I'm a self-taught developer with haskell in my arsenal, although that being said I have an MSc in theoretical physics which probably helps me appreciate the power of its paradigm.
You are sure he was never at a university? And why are you drawn to Haskell?
For me I only had to deal with it a bit at university and I found the concept interesting, but could not imagine non math people to use it for anything as a language of choice
And I think imperative languages are way more easy and clear to read and write.
I allways imagined that you have to be a math nerd to prefer Haskell, but apparently this guy is not a math guy, but loves Haskell .. so ok, good counterpoint.
> And I think imperative languages are way more easy and clear to read and write.
Because it's what you've had exposure to. Perhaps, they're even objectively easier to read and write, I don't know. It's also completely besides my point.
My point was that I want my programs to work as desired. That's orthogonal to how easy it is to read and write. I don't want runtime exceptions where I could've gotten a compile-time error.
But I had exposure to math functions much earlier. And I never liked their syntax. I did understood the math, but the math language made it harder for me.
And null pointer exceptions? They only happen to me very rarely, when I quickly hack something together and then it is a "oh forgot - and fixed" problem. The problems I do struggle with are non reproducable race condition fun etc. and I doubt haskell could help me with them.
Or I struggle, because I do not really understand my problem, or a certain libary ... or, because I misunderstood existing code.
So how on earth are correct programms orthogonal to how easy it is to read and write them?!? Did you ever had to use someone else code?
Or your own that you wrote 5 years ago (or sometimes 5 days)?
With any bigger project it is all about how easy it is to read and write them.
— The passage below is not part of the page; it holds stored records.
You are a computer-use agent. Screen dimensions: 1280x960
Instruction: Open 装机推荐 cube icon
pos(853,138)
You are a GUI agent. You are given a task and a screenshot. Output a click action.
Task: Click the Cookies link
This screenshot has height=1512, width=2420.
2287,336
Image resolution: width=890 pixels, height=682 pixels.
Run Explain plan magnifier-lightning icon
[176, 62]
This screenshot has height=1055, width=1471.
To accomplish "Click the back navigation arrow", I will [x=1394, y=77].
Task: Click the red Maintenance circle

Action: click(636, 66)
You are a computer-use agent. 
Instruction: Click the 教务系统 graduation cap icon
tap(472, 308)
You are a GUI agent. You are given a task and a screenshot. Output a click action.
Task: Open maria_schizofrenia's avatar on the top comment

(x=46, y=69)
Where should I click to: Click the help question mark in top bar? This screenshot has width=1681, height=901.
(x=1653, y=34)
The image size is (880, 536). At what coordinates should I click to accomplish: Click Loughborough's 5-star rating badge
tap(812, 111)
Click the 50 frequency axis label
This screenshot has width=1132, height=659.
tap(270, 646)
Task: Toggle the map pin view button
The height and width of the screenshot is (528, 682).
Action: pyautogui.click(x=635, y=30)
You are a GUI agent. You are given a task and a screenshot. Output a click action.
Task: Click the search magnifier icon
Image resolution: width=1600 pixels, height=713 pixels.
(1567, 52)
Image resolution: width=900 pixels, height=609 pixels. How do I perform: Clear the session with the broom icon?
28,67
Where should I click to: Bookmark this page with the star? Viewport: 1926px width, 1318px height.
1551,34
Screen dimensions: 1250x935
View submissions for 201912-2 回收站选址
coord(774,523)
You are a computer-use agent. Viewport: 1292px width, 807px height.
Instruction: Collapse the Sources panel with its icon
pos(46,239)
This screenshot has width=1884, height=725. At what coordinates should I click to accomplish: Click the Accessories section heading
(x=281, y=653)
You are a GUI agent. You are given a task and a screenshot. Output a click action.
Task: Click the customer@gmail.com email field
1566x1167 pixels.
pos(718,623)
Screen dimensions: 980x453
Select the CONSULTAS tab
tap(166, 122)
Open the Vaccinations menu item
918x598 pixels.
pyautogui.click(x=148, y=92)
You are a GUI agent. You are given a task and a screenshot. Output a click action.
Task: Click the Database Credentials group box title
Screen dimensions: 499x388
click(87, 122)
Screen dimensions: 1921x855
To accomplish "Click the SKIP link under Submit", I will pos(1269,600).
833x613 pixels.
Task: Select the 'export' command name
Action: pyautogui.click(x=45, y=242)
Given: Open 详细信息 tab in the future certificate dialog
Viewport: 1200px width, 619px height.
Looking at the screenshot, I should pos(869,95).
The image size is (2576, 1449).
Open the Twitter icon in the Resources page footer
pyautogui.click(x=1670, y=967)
> And null pointer exceptions? They only happen to me very rarely, when I quickly hack something together and then it is a "oh forgot - and fixed" problem.
And you never run into NPEs in production? It's something you always discover during development? How?
> The problems I do struggle with are non reproducable race condition fun etc. and I doubt haskell could help me with them.
In a pure system, thread race conditions are impossible. You can still get race conditions for your external effects, which is unavoidable.
The parent said they didn't know what for-in was, which implies they were using a language like C for their side projects which only has for (i=0;i<n;i++) loops.
My CS degree (2002-2006) did not explicitly cover "for x in y" iterators. But it did cover an understanding of algorithms and data structures well enough that I could implement one.
That was probably before they were really in style e.g. C# didn't add foreach / iterators until ~2005 with v2.0 and your curriculum probably lags a bit behind the industry state-of-the-art unless it was Ivy league
It has not been very long since CS degrees were taught entirely in C89 or C++98, and there are a lot of us who won't touch Python or Java unless forced to.
exactly - I had a similar learning curve (and no CS degree) where I could never remember what certain methods did but I knew exactly what to google for the answer
The article essentially claims that the more people there are the more likely it is that _someone_ will intervene. Which isn't the same as no one feeling less inclined to help since there are other people around.
The whole point of the "bystander effect" is that this diffusion of responsibility leads to nobody intervening. Nobody cares if the chances of a specific bystander intervening goes down when there's a crowd, all that matters is whether someone intervenes, and the bystander effect claimed that a crowd meant the chances of intervention would go down overall.
I'm understanding that's not the finding, although that's the popularly understood point. You would expect each person to be individually less likely to help when there are other people around. Somebody else might have already intervened, and you might just be getting in the way. Not everybody can help, at least not at once. I mean, in some situations, people actually fear to intervene, and have a legitimate fear for their own safety, but if they can call the police once they're secure (or if they are clearly secure e.g. viewing from a distance), people do it. A lot of people called about Kitty Genovese as it was happening, watching it from their apartments. That became a newspaper article - which was basically typical right-wing linkbait: it wasn't slow police response, it was the heartless crowd that killed Kitty.
That Slate dot com tier take became a theory, developed experiments, and discovered something that was obviously mathematically true: if not everybody in a group helps someone that they see in distress (only a subset do), but individuals always help when alone, then in groups, the average time before response for each individual is going to go up, and the average likelihood of any response at all from a particular individual is going to go down.
This would be true even if people were always helped faster by groups rather than individuals, and a subset of every group always intervened. The types of people that bystander experiments found to be likely interveners could just adhere to the stereotypes that people think of as physically authoritative and look to when something occurs. People look to them to intervene (large, male, athletic, maybe ethnic or rough looking in criminal/street situations) maybe those people intervene because there no one for them to pass the responsibility off to.